BaumschützerInnen-Info vom 14.6.08

Sauerstoffgehalt und Durchflussmenge im Landwehrkanal bereits jetzt wieder viel zu niedrig!

TU-Messzelle* ermittelte Werte wie im August

Zu Beginn dieser Woche befuhren im emissionsfreien Solarboot Mitarbeiter der Messzelle* der TU Berlin den Landwehrkanal, um an verschiedenen Stellen u. a. die Wassertemperatur und mittels elektronischer Messsonde den Sauerstoffgehalt zu bestimmen.
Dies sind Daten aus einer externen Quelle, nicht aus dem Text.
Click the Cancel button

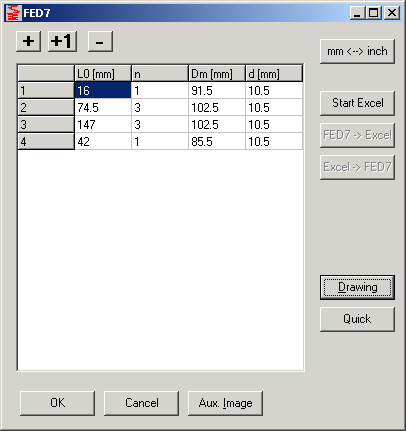coord(141,403)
Die genauen Datenreihen werden erst nächste Woche vorgestellt, zusammen mit den dann ermittelten Werten auch zum Phosphat- und Ammoniumgehalt, aber vorab lässt sich schon sagen, dass bereits jetzt Mitte Juni eine Situation erreicht ist, die sich sonst erst im August eingestellt: Der O2-Gehalt ist durchgängig deutlich niedriger als in der Spree und jedenfalls viel zu niedrig, als dass die zahlreich dicht unter der Wasseroberfläche zu beobachtenden, sichtbar Atemnot leidenden Jungfische eine reelle Überlebenschance hätten.

FischbrutSchon jetzt wäre also wenigstens zur Schadensbegrenzung der Einsatz des Sauerstoffschiffs angezeigt, wenn es nicht wieder zu einem Massenfischsterben kommen soll, von den brackigen Kloakenausdünstungen ganz abgesehen!
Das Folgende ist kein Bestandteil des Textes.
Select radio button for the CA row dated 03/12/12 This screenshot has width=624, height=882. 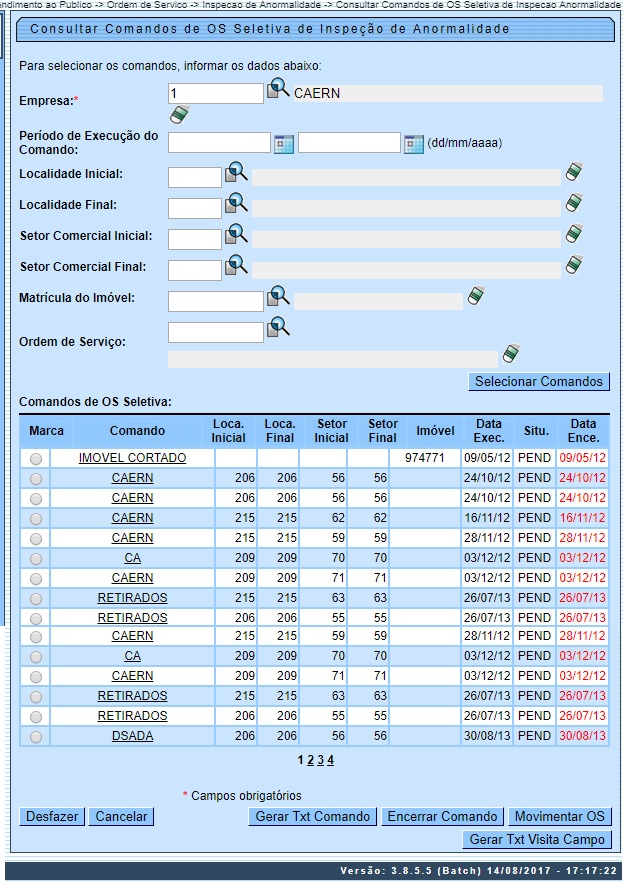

Sowohl Umweltsenatorin Katrin Lompscher als auch der Leiter Wasserwirtschaft, Matthias Rehfeld-Klein, wurden bereits über die Messungen und ersten Einschätzungen informiert. Die TU-Messzelle ist auf Anfrage selbstverständlich bereit, ihre Datenreihen den Fachbehörden zur Verfügung zu stellen.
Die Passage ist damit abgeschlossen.